Ich hatte in der jüngsten Zeit eine Debatte um die Frage: Wie halten wir es mit McDonald’s? Sie wissen alle: Man kann McDonald’s mögen oder nicht. Es kann jemand hingehen oder nicht. Das ist ganz in das Belieben der Konsumenten gestellt. Das ist gar keine Frage.

(Clemens Reif (CDU): Das Eis ist ganz gut!)

Wenn man als zuständige Ministerin in der Landesregierung Gentechnikfreiheit ernst nimmt und sieht, dass McDonald’s die Selbstverpflichtung aufkündigt und keine Zulieferer mehr sucht, die gentechnisch veränderte Futtermittel nicht verwenden dürfen, dann muss ich ganz klar sagen, dann ist ein solches Unternehmen für die Hessische Landesregierung kein Partner mehr, was Sponsoringverträge angeht.

(Beifall bei dem BÜNDNIS 90/DIE GRÜNEN und bei Abgeordneten der CDU)

Ich glaube, auch das ist ein Signal an die Verbraucherinnen und Verbraucher, dass wir das ernst meinen. Dass McDonald’s diese jahrelange Praxis angeblich aus wirtschaftlichen Gründen aufgibt, finde ich schon einigermaßen merkwürdig, muss ich sagen. Denn es geht um 1 Cent pro Burger oder pro einem Chicken McNugget. Ich glaube, das wäre wirtschaftlich tragbar.

Das Argument, man finde keine Landwirte, würde sich sofort ins Gegenteil verkehren, wenn solche Betriebe langfristige Lieferverträge mit den Landwirten abschließen würden, die dann auch garantiert gentechnikfreie Tierfuttermittel benutzen. Wir hätten damit einen Kreislauf von sozusagen gentechnikfreier Landwirtschaft. Wir hätten dann sinnvolle qualitätsorientierte Produktion und gentechnikfreien Verzehr.

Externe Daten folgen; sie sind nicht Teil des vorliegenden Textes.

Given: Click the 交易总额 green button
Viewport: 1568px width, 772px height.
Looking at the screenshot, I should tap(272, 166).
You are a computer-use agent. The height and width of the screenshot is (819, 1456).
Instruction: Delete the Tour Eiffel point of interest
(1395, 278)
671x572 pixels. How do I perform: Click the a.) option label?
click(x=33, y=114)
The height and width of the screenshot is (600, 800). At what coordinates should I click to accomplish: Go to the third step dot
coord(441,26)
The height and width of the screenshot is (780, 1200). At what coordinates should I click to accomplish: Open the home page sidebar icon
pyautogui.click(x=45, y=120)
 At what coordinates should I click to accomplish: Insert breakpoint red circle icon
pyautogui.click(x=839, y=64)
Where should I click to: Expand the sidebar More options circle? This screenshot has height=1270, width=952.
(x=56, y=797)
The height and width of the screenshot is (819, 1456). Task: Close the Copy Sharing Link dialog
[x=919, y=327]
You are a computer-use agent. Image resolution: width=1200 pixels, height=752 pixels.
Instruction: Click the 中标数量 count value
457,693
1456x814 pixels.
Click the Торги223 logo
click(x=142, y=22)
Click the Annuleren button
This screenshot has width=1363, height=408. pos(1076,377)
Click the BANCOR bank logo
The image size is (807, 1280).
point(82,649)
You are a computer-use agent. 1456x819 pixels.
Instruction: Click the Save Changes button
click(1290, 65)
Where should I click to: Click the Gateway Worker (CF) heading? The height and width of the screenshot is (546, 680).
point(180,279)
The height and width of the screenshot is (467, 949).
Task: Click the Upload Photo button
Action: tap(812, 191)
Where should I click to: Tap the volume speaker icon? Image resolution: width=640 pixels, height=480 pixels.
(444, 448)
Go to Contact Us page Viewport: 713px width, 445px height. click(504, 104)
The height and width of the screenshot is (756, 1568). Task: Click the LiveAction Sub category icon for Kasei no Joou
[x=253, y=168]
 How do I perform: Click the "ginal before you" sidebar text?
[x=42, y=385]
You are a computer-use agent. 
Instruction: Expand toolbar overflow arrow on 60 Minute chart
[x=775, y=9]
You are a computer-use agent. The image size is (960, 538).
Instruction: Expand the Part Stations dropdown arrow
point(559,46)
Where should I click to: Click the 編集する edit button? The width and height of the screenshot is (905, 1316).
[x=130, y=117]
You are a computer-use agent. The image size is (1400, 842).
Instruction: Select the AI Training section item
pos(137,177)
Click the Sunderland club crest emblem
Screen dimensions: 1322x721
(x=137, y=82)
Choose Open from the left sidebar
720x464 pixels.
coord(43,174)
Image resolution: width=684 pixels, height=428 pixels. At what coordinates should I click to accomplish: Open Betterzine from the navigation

Ich werde McDonald’s natürlich das Gespräch anbieten. Ich hoffe, dass wir da noch einmal zu einer Änderung der Geschäftspolitik kommen werden.

(Beifall bei dem BÜNDNIS 90/DIE GRÜNEN und bei Abgeordneten der CDU)

Eines ist aber auch wichtig. Das Stichwort Eiweißstrategie ist in der Debatte schon gefallen. Wir müssen es den Landwirten in Hessen ermöglichen, gentechnikfreie Pflanzen und gentechnikfreies Tierfutter anzubauen. Deswegen ist in unserem Öko-Aktionsplan die Eiweißstrategie fest verankert. Wir wollen den Anbau der Sojabohnen in Hessen und in Deutschland fördern. Wir wollen aber auch verstärkt den Einsatz einheimischer Leguminosen fördern.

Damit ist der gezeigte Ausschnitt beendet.